Todd felt his chest tighten. He grabbed his pack and plugged a cigarette between his lips, lit it and dragged deep. He still had no idea what the woman was getting at. Didn't know what she wanted from him.

"Did he tell you your car was a road hazard?" he asked her.

She laughed. "That's what he used on you, huh? That's how he got Denver Dugan and Jamey Weeks and some of the others. But with me-" She stopped, her eyes flitting from his gaze. "It was different with me," she mumbled. She stubbed out her cigarette and flicked it so that it sparked hard on the pavement. "Let's just say-"

She never finished. Her eyes went as wide as Todd's when the screaming started. Maybe she thought it was one of her own ragged children, but it wasn't.

It was Melanie.

Chapter Six.

The road tilted upward enough to get a faint whine out of the smooth engine of the Lexus, and Paul had to stay alert to follow the multiple curves taking him up Darrow Road until it became Pleasant Run and took him into his still largely unfamiliar home.

It was a few minutes after five as he fiddled with a radio that had turned to static mush at the same point as always, just before that seedy motel sitting high on the edge of town.

Although Savannah Easton, their real estate agent, had hinted that Babylon didn't exactly lay down the welcome mat for newcomers, there seemed to be quite a few of them staying at the Sundown Motel. He could see them as he drove by, lounging by the barely visible swimming pool. At first he'd taken them for locals in that the town couldn't possibly draw that many overnight lodgers, but they didn't look like everyone else he'd seen about town. Mostly men, they looked rough. They looked like outsiders imported to do the town's heavy lifting during the day, then dispatched to the outskirts as evening approached. Like third-world laborers in some oil-rich nation.

The Lexus flew past the motel and negotiated a slight bend where Pleasant Run smoothed out and changed names to Main View, one of Babylon's two main drags. Paul hung a left onto Third Street and cut to Middle View where he took a right. It was nearly as busy as Main View here, but fewer restaurants and retail and more modest commercial space.

With too much time on his hands since he and Darby and Tuck had moved here, he'd burned off some of his energy with long, aimless walks that had gradually uncovered the town's delightfully skewered sense of time. A curious number of shops, restaurants, offices and service providers only came alive after sundown. There seemed to be as many Babylonians walking the streets at midnight as could be found in the middle of the afternoon.

Stopping for the light on Fifth and Middle View, just before Crenshaw, their own street, his attention was drawn to a plate glass window.
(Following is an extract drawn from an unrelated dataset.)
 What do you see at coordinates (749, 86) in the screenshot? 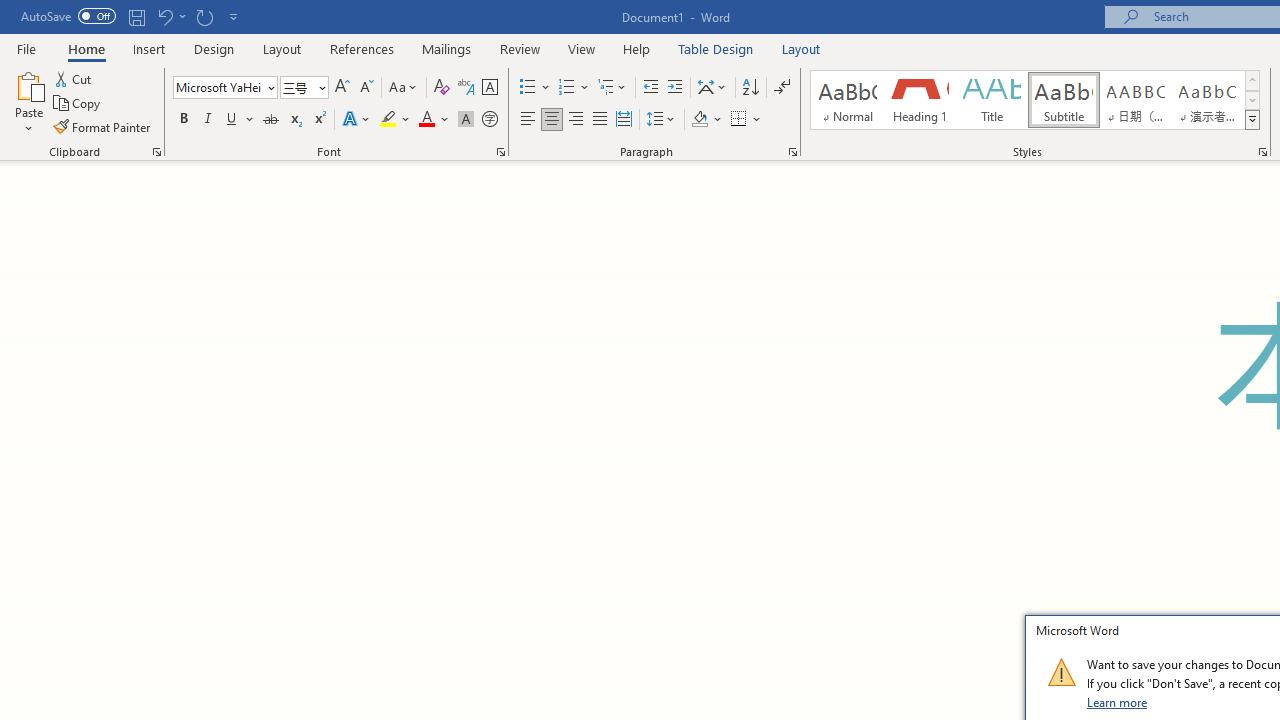
I see `'Sort...'` at bounding box center [749, 86].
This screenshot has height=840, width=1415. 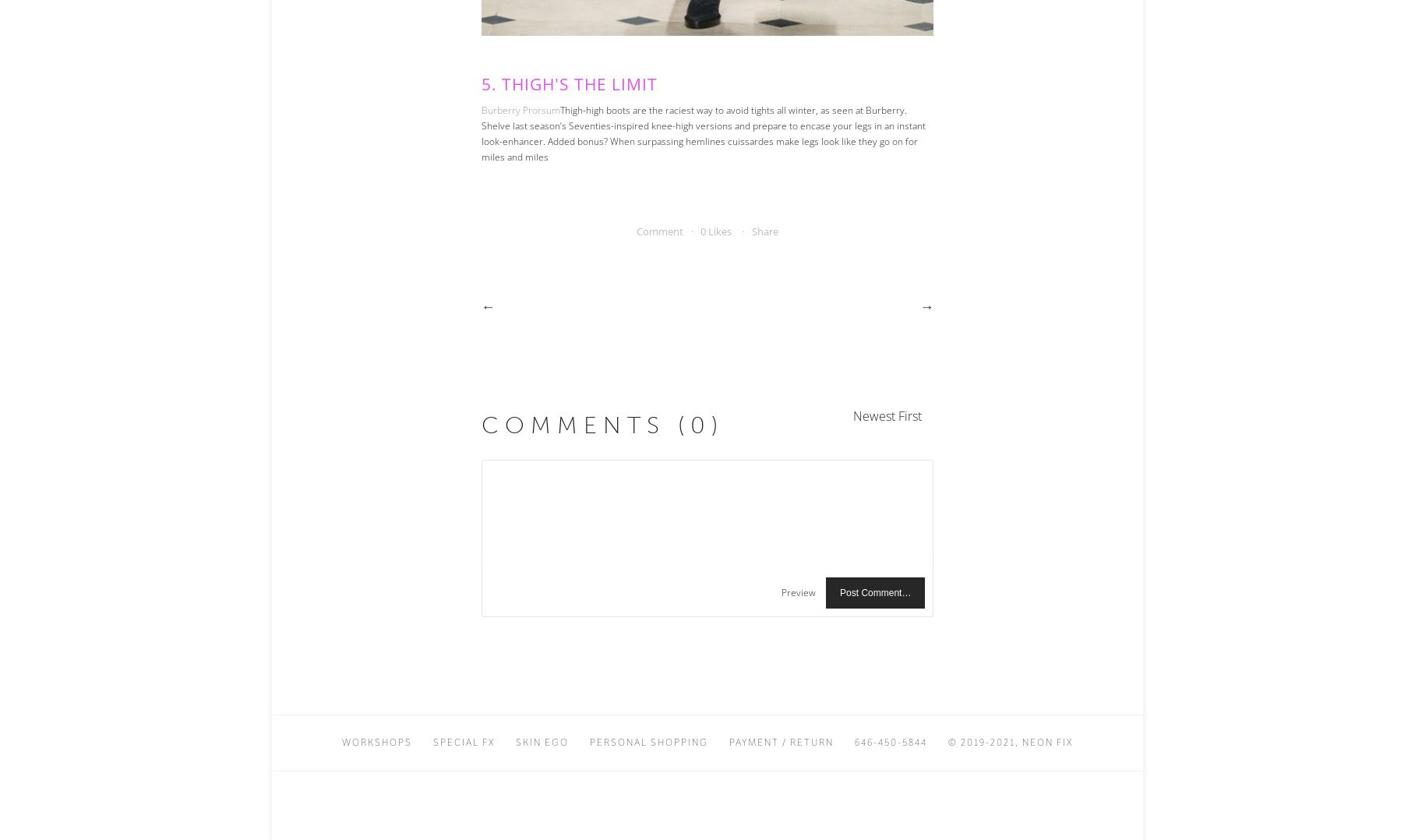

He frowned as his thoughts returned to a minor, though unsettling, event of the week before.

Babylon hadn't been Paul's first choice, but he loved strolling its moonlit streets. The Detroit suburb he'd formerly called home consisted of a couple square miles of cul-de-sacs with pseudo Tudors and sprawling McMansions on imposing lots, the residential pockets bordered by cookie-cutter malls and franchise restaurants.
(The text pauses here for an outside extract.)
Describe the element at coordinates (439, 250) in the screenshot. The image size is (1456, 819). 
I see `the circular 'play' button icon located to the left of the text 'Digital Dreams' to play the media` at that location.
Babylon, by pleasant contrast, actually had its own distinct downtown, five or six blocks of unzoned brick and wood storefronts from a mishmash of eras. The pubs and specialty shops and service stations, the theater and bowling alley and department store and funeral home carried names that would most likely be known only to fellow residents: Crenshaw, Chambers, Chaplin, Buck, Tolliver-all evidently prominent names in Babylon, perhaps for decades or a century or more. It was a place with its own unique history, with a story attached to every faded brick, each carved cornice and pilaster.

It was on a night of exploration the week before that he'd stumbled upon the colorfully named Winking Dog Saloon. The same bar that his Lexus now idled uncomfortably near while the damned red light refused to change.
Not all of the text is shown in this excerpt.